Almost a year has passed since the first woman to head Macau’s customs service was found slumped in a pool of blood inside a public toilet with a plastic bag pulled over her head, her wrists and throat slashed and an empty bottle of sleeping pills by her side. Despite their best efforts, doctors at the only public hospital in the city that has out-Vegased Las Vegas to become the most lucrative gaming destination on the planet could not save 56-year-old mother of two Lai Man Wa, who had been in the top job only a matter of months.
Had events not taken such a tragic turn, at the point when Lai was declared dead by medics at the city’s Hospital Conde San Januario, she should have been in a top-level meeting with senior mainland officials in nearby Zhuhai discussing the integrity of the Macau Special Administrative Region’s borders with mainland China.
It was a meeting which no one – including the driver who had dropped his “perfectly normal” boss off at her home in Taipa Island less than two hours before her body was discovered – had any reason to think she would not be attending. For Beijing, the issue of Macau’s borders and the apparent ease with which gigantic amounts of illicit cash had been able to flow out of the nation to the extent that it posed a clear and present danger to the stability of the financial system couldn’t be more important.
Senior Macau officials quickly – very quickly – classified Lai’s death as suicide by asphyxiation, firmly denying accusations of a cover up. But the lack of a detailed explanation of her demise – aside from a blanket statement that she was not under investigation by anti-corruption agencies – sparked widespread speculation.
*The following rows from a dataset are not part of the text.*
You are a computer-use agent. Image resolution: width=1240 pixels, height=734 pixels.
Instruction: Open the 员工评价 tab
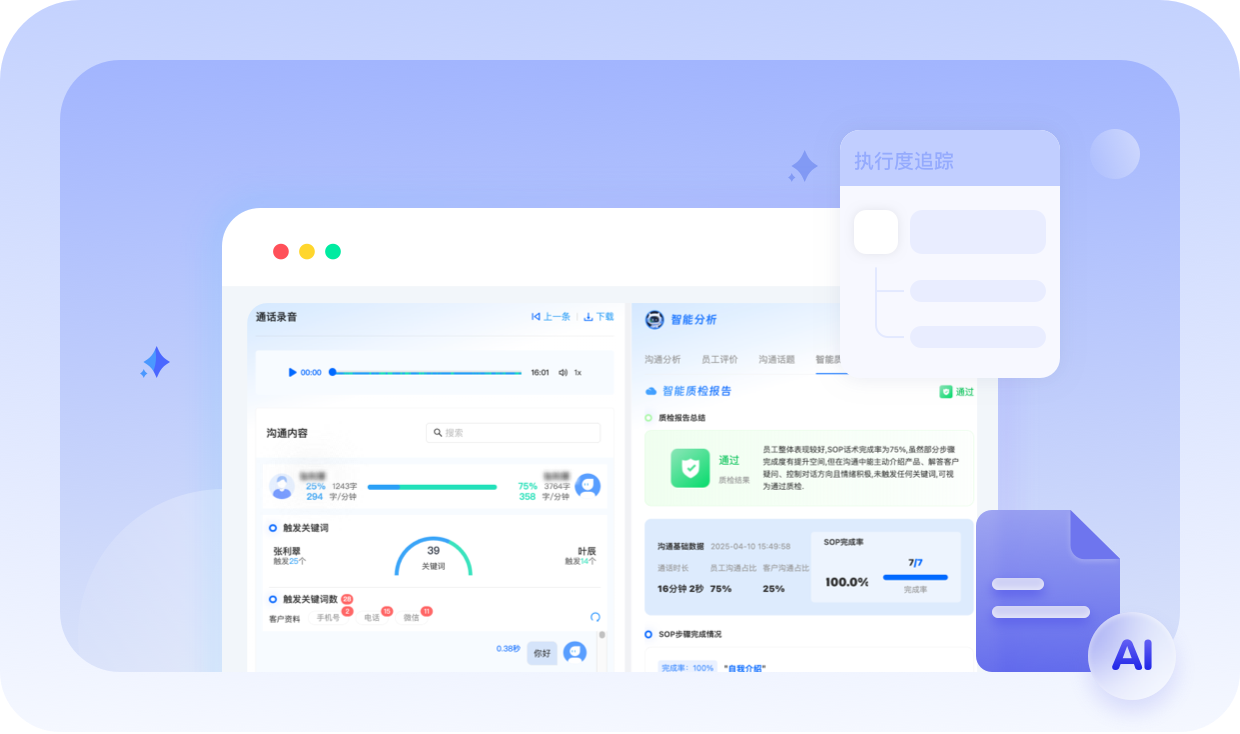point(719,359)
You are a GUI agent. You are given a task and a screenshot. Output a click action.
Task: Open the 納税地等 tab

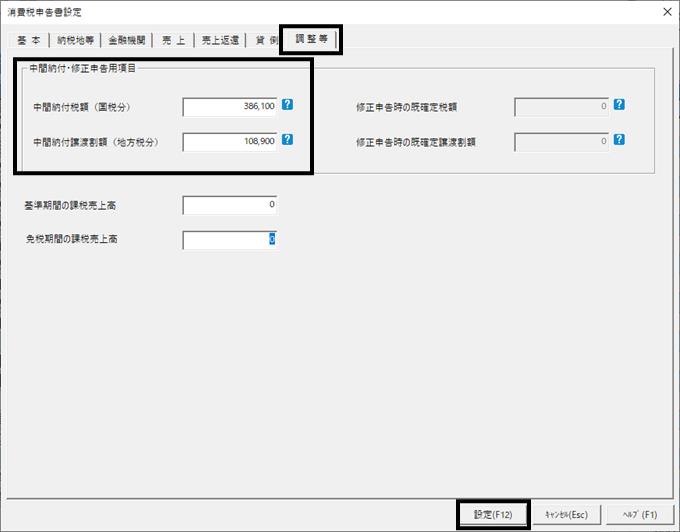75,40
Why did she choose to die in the very public way she did and why then? Given the circumstances, did she really take her own life?
Eleven months on from that grim discovery inside a Taipa Island public convenience near her home in the shadow of the glitzy gaming towers of the Cotai Strip, Lai’s death may have slipped out of the headlines, but among the conspiratorial cognoscenti of casino town, one theory continues to hold water.
It is a theory which also plays into the wider narrative of a city that today finds itself having to grapple with the reality that all revolutions – and make no mistake, what Macau has undergone in the last decade and a half is a gaming revolution the pace and transformative nature of which would make a Bolshevik blush – end up having to deal with the difficult business of the morning after.
That piece of difficult business is deciding how to take a gaming revolution that appears to have become so used to being on a winning streak it hasn’t really given much thought about what to do when the chips are down.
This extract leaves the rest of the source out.